4. Accountability, government response, and international pressure — where critics and officials clash
Both HRW and Amnesty criticize the Nigerian government for failing to protect civilians and to provide adequate victim support; Amnesty documents the absence of consistent reintegration services and medical care for escaped survivors, and HRW calls for prosecutions of those responsible for indiscriminate attacks [2] [1]. The US Commission on International Religious Freedom and other bodies have urged stronger measures, including possible designations and accountability mechanisms, noting the state’s uneven security operations and allegations of abuses by security forces that complicate the human-rights landscape [5] [6]. Critics say weak governance, impunity, and humanitarian deficits create conditions in which Boko Haram can persist and exploit grievances; defenders of government action point to complex operational challenges and recent counterinsurgency gains that have killed or detained militants, but human-rights groups stress that security gains must be paired with rule-of-law and survivor-centered policies [7].

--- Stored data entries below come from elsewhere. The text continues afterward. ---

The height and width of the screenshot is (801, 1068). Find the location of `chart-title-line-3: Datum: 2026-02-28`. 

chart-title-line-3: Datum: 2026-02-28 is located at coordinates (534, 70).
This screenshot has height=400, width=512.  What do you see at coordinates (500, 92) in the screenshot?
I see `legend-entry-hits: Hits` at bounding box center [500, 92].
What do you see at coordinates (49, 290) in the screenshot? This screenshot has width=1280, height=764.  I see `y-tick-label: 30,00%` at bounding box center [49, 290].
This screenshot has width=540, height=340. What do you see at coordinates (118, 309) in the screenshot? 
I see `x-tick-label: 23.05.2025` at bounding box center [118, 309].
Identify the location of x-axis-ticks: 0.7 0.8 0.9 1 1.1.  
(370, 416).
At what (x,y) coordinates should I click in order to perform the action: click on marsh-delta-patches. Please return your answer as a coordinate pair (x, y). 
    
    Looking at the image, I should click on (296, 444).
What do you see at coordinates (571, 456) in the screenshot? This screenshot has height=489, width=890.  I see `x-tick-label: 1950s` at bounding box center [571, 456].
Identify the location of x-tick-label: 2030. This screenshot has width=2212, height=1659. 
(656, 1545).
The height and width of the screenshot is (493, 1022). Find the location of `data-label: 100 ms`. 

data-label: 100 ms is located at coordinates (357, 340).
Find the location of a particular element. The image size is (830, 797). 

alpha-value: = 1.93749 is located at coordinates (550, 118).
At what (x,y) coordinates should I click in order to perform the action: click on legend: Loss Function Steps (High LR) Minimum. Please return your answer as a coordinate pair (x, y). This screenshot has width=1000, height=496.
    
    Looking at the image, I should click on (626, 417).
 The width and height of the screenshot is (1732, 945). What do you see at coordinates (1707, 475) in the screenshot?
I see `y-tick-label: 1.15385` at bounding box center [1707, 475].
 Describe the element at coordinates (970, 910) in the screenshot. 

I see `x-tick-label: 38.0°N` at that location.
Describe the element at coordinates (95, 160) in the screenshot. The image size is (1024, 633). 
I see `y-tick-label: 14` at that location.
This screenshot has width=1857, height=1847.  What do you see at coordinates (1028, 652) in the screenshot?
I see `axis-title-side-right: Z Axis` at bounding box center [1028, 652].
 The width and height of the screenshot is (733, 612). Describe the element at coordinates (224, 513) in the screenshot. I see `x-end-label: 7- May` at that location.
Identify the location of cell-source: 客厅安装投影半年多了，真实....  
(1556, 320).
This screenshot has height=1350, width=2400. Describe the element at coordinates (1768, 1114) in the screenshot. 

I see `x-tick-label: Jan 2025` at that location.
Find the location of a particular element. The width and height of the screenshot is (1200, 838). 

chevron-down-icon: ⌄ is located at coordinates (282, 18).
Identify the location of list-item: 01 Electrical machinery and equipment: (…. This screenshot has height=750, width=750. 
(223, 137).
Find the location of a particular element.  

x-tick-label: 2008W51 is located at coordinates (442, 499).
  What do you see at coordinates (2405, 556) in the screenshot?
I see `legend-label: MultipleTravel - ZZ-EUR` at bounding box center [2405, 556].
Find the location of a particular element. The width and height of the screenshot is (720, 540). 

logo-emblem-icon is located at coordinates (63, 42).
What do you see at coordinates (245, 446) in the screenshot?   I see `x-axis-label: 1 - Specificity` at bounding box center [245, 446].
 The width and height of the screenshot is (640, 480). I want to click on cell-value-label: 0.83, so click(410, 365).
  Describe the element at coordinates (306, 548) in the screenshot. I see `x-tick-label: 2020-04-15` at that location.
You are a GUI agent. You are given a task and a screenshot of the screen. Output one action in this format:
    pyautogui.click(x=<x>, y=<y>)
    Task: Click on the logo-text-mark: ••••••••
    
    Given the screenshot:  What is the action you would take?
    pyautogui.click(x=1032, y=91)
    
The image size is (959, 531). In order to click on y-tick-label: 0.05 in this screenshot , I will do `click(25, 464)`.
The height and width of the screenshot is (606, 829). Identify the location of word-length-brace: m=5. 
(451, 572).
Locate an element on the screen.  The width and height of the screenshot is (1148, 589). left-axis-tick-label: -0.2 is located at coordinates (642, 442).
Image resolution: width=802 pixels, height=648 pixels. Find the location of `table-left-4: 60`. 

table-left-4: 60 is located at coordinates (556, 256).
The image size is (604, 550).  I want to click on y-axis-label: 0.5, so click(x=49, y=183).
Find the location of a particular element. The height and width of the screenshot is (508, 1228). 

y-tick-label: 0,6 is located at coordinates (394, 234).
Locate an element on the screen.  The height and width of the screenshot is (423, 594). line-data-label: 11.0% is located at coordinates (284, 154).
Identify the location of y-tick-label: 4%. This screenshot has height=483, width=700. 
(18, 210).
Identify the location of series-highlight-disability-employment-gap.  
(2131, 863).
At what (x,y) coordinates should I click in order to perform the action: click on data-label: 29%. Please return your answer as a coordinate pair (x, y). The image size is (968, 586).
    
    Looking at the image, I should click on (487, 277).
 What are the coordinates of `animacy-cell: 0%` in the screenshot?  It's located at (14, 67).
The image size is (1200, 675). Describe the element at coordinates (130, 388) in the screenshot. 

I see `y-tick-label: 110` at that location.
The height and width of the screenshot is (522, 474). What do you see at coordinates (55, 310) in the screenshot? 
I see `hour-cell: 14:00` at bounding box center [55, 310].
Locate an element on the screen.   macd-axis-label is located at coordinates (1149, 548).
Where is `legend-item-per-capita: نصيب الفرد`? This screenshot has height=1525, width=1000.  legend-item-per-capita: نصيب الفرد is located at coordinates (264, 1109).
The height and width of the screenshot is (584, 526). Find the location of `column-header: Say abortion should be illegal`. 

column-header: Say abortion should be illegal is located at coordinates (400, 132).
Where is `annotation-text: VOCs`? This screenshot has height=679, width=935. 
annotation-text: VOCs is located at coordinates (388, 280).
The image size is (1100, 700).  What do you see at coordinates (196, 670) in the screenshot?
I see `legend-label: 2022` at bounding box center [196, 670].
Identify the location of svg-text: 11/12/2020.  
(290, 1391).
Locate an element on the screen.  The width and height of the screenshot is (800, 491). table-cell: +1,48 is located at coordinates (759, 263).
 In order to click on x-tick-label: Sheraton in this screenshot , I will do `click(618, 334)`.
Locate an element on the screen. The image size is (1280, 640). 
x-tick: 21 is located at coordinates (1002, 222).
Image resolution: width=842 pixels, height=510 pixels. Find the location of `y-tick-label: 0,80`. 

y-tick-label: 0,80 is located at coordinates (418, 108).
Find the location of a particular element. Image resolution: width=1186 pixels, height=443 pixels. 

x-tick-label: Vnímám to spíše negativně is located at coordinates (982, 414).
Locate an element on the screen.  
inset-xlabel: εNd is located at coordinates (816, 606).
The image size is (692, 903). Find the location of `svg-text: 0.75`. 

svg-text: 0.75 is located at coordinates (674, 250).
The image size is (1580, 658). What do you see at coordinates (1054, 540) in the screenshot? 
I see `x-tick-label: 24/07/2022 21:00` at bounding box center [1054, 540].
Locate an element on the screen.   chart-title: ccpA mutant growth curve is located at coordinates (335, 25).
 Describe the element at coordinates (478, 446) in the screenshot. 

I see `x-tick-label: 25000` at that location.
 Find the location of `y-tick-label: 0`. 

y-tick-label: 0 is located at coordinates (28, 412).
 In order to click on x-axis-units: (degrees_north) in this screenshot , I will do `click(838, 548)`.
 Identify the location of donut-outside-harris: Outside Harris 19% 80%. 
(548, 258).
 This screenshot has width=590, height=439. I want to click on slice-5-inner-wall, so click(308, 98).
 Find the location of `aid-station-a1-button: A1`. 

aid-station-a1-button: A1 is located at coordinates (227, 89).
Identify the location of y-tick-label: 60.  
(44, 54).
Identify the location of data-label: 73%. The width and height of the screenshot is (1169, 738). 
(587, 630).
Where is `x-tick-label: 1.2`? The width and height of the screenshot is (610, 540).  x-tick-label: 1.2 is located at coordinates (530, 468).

5. Numbers, nuance, and what to watch next — reconciling data and narratives
Conflict-monitoring repositories report tens of thousands of civilian deaths across recent years with specific attributions fluctuating by month and region; official tallies and NGO tallies differ in scope and method, but converge on the fact that Boko Haram and affiliated groups remain a major driver of deaths, displacement, and human-rights violations through 2025 [4] [3]. Key indicators to monitor include the frequency of suicide bombings, documented mass killings, the scale of forced marriages and trafficking cases reported by Amnesty, and the Nigerian state’s rollout of reintegration and accountability programs; international actors and human-rights organizations uniformly call for improved victim services, transparent investigations, and prevention measures that protect both Christian and Muslim civilians from targeted violence [2] [3] [1].